On January 25, 2026, SwapNet — a DEX aggregator — lost over $13 million across Ethereum, Arbitrum, Base, and BSC. Aperture Finance got hit the same day through the same vulnerability. Both protocols shared a weakness: their smart contracts accepted arbitrary low-level calls without checking what those calls actually targeted.
The attack was simple in principle. Users had granted token approvals to these contracts for normal swap operations. The contracts were supposed to route those calls to legitimate pools and routers. But because input validation was weak, the attacker could substitute a token address as the call target — making the contract execute transferFrom() on the user's approved tokens, draining them straight to the attacker's wallet.
No private keys were stolen. No complex exploit chain. Just a crafted function call that the contract should have rejected but didn't.
The closed-source problem
Both SwapNet and Aperture Finance ran closed-source contracts. That changes how you approach forensic analysis completely.
Without source code, you're working with decompiled bytecode — thousands of lines of nested branching logic where the intent behind any given function is ambiguous. You can reconstruct what happened from execution traces, but you can't easily determine what the contract was supposed to do. That distinction between intended behavior and actual behavior is exactly what legal teams need, and it's the hardest thing to establish when the code isn't readable.
I've worked on cases like this where the first question from legal is: "Was this a bug or a feature?" With closed-source contracts, you're essentially reverse-engineering the answer from bytecode and transaction traces. It's doable, but it requires a different skillset than reading Solidity.
How the exploit worked
The vulnerable function accepted user-supplied parameters that controlled a low-level call. Normally, those parameters would point to a router or liquidity pool. The attacker replaced them with token contract addresses — USDC, USDT, whatever the user had approved.
The contract then executed USDC.transferFrom(victim, attacker, amount). Every user who had granted unlimited approvals was exposed.

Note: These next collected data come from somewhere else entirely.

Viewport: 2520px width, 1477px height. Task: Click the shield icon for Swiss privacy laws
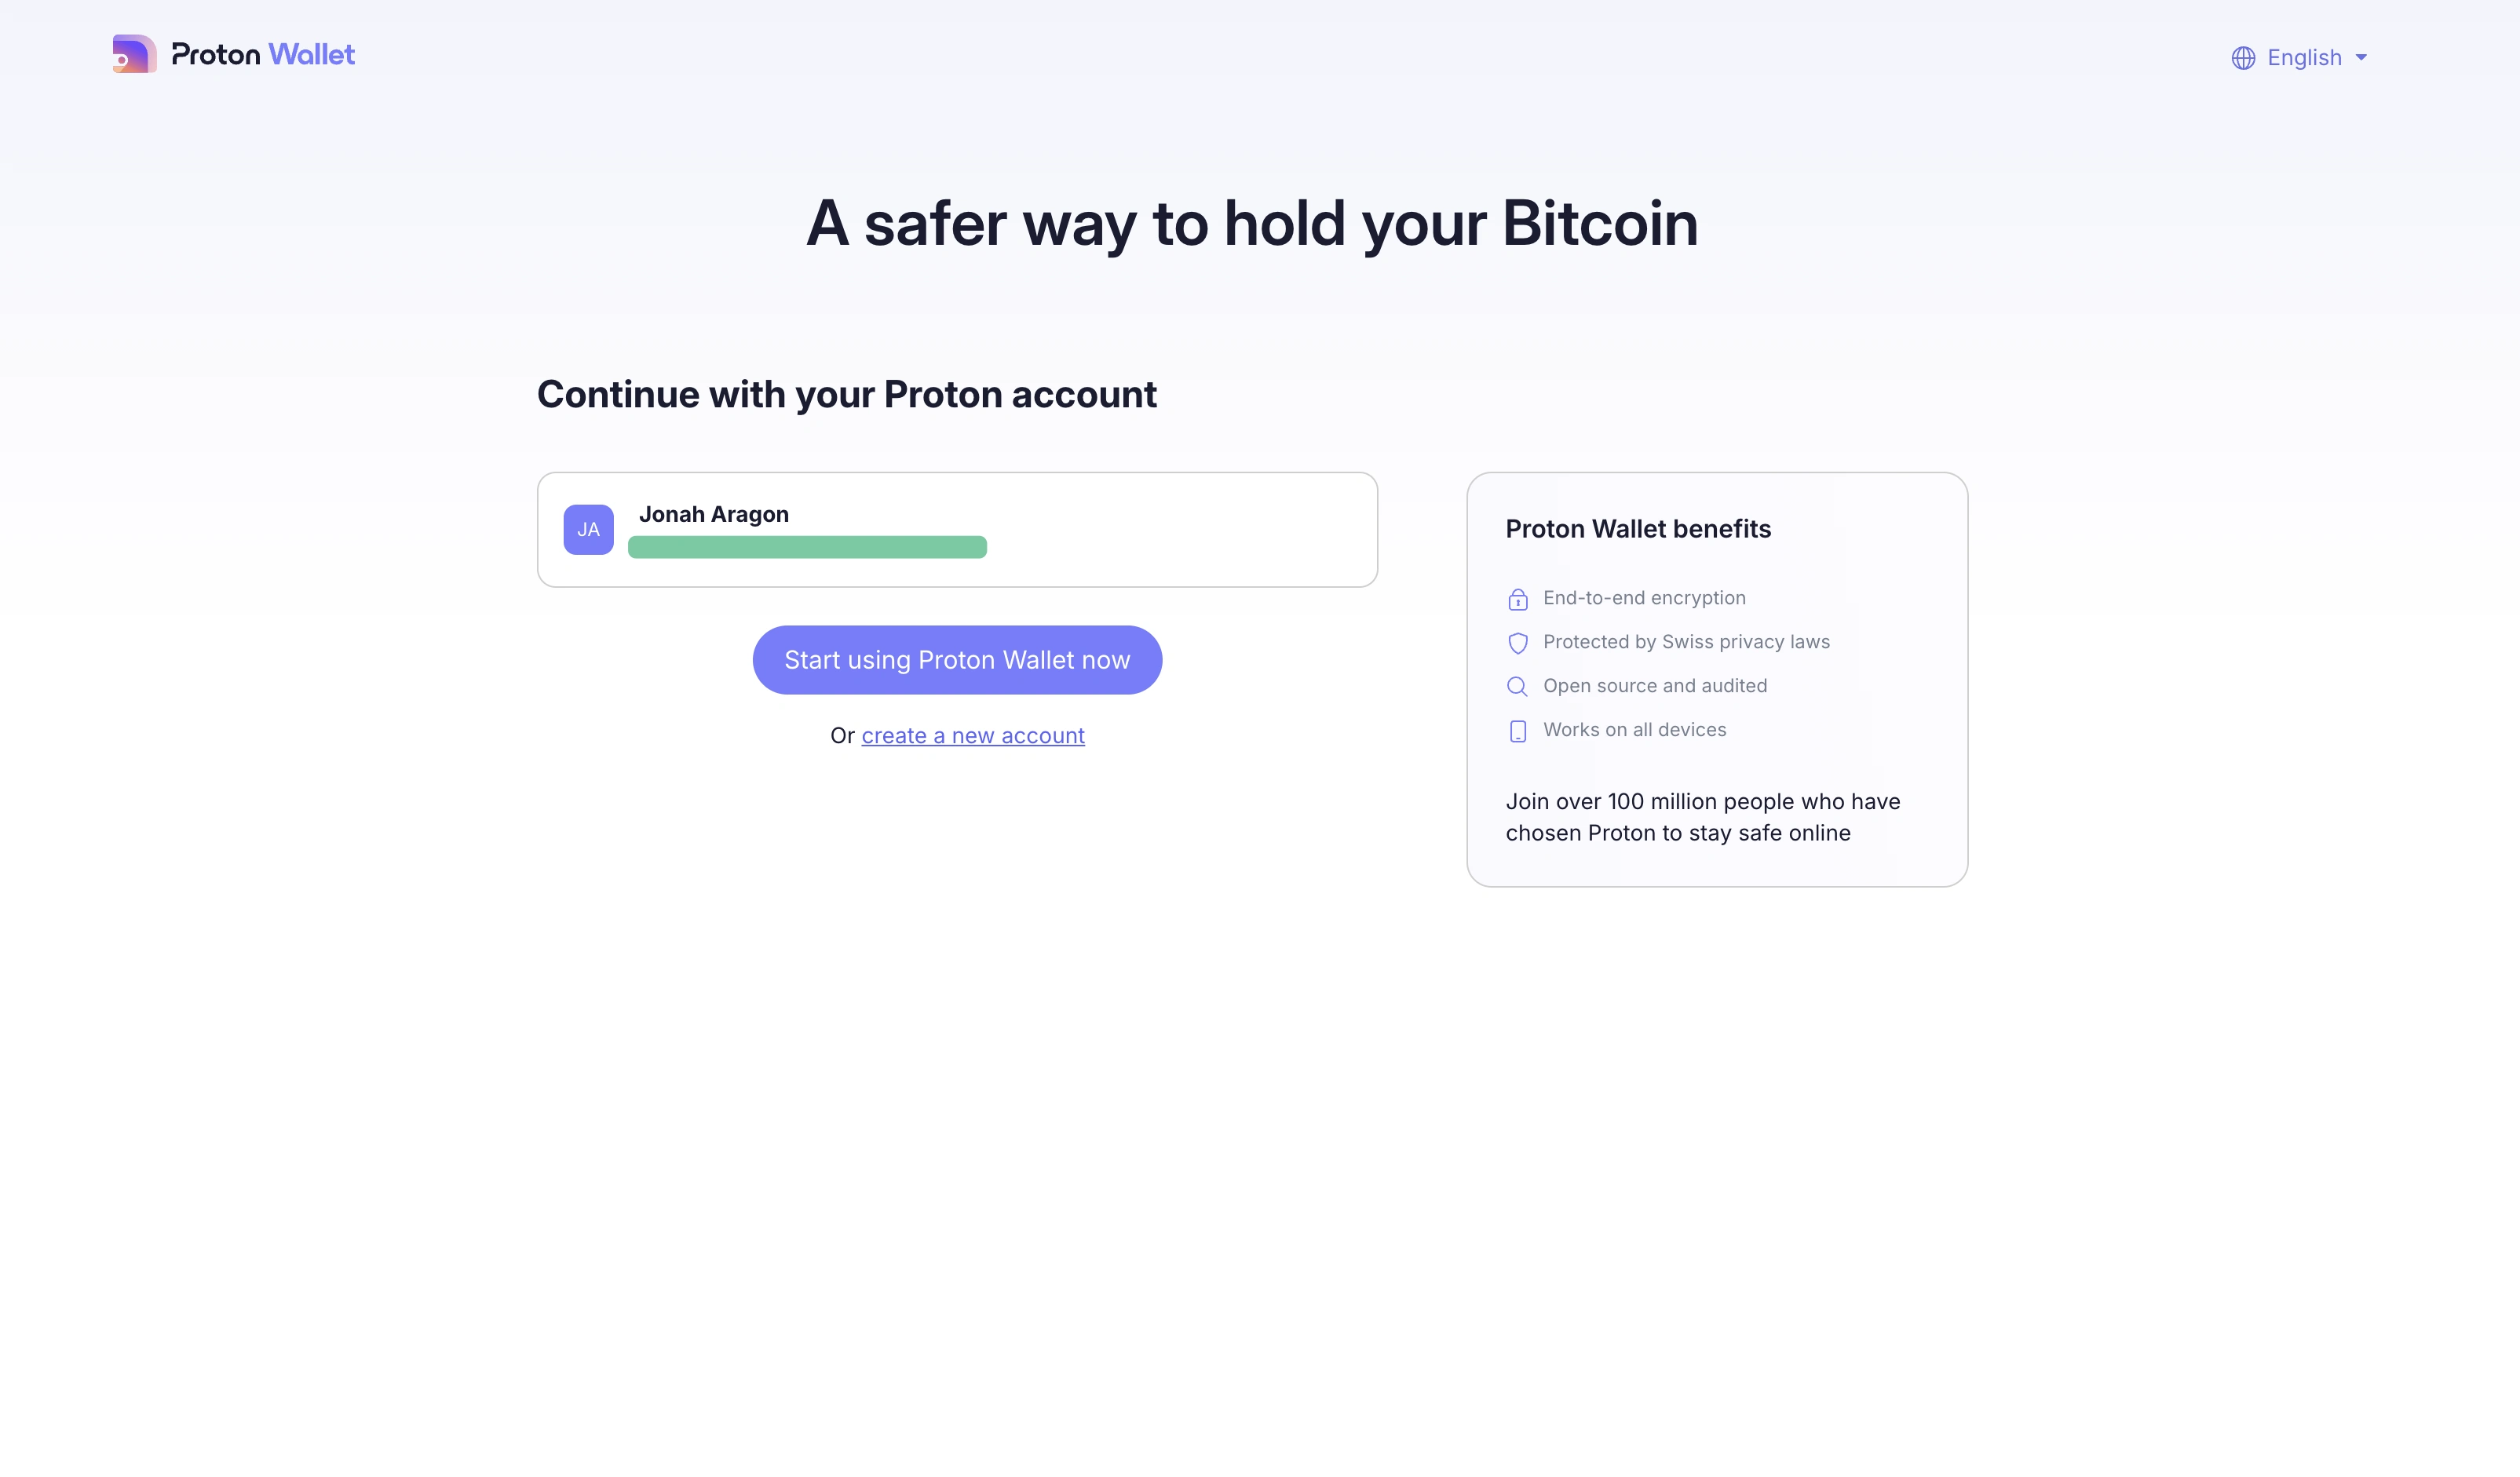1518,643
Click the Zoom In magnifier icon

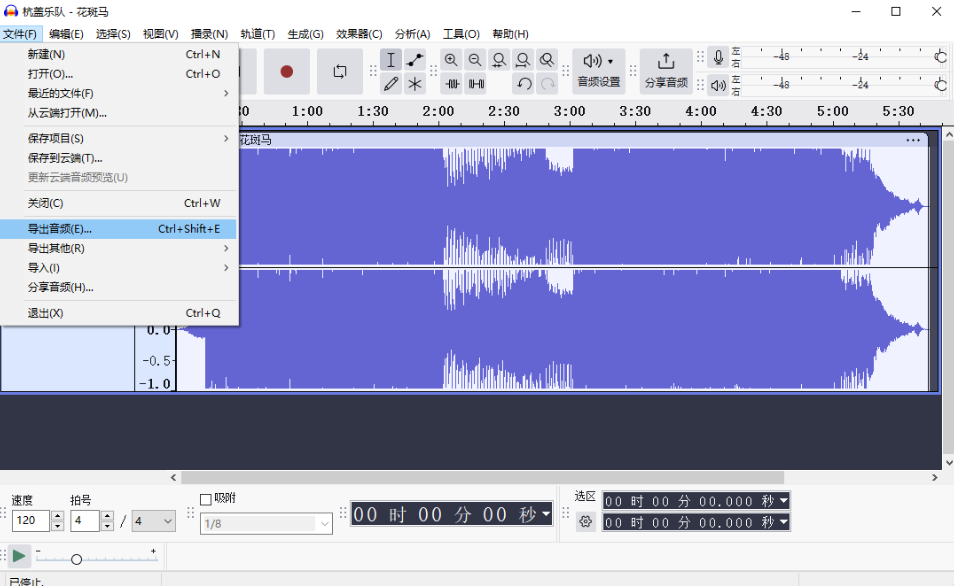[x=451, y=58]
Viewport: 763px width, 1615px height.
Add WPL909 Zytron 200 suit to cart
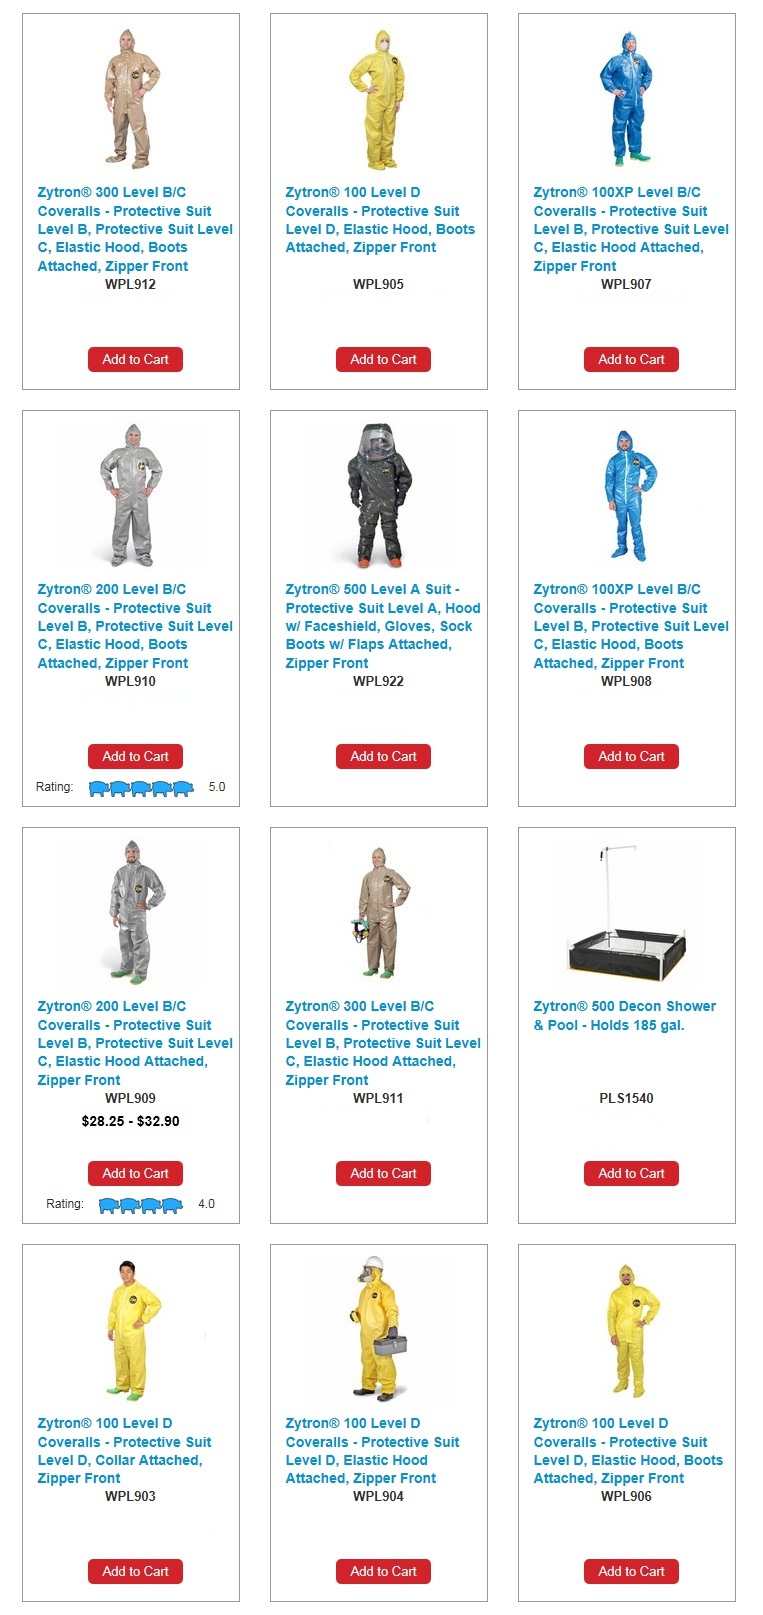(135, 1174)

This pattern repeated across four chains. Same flaw, different deployments. The attacker didn't need to find four different bugs — one architectural weakness was enough.
What this means practically
If you're assessing contracts that hold token approvals and accept user-controlled call targets, this is the risk: any function that passes user input into a low-level call without strict whitelisting is a potential drain vector.
The SwapNet case also exposed a user-side risk most people overlook. Users who disabled "one-time approval" settings — opting for unlimited approvals instead — had their entire approved balance at risk, not just the amount for a single trade. That permission model amplified the blast radius dramatically.
For anyone doing post-incident analysis on closed-source contracts: start with execution traces, reconstruct the call flow from bytecode decompilation, and document where your interpretation relies on inference rather than readable code. That transparency is what makes the analysis hold up.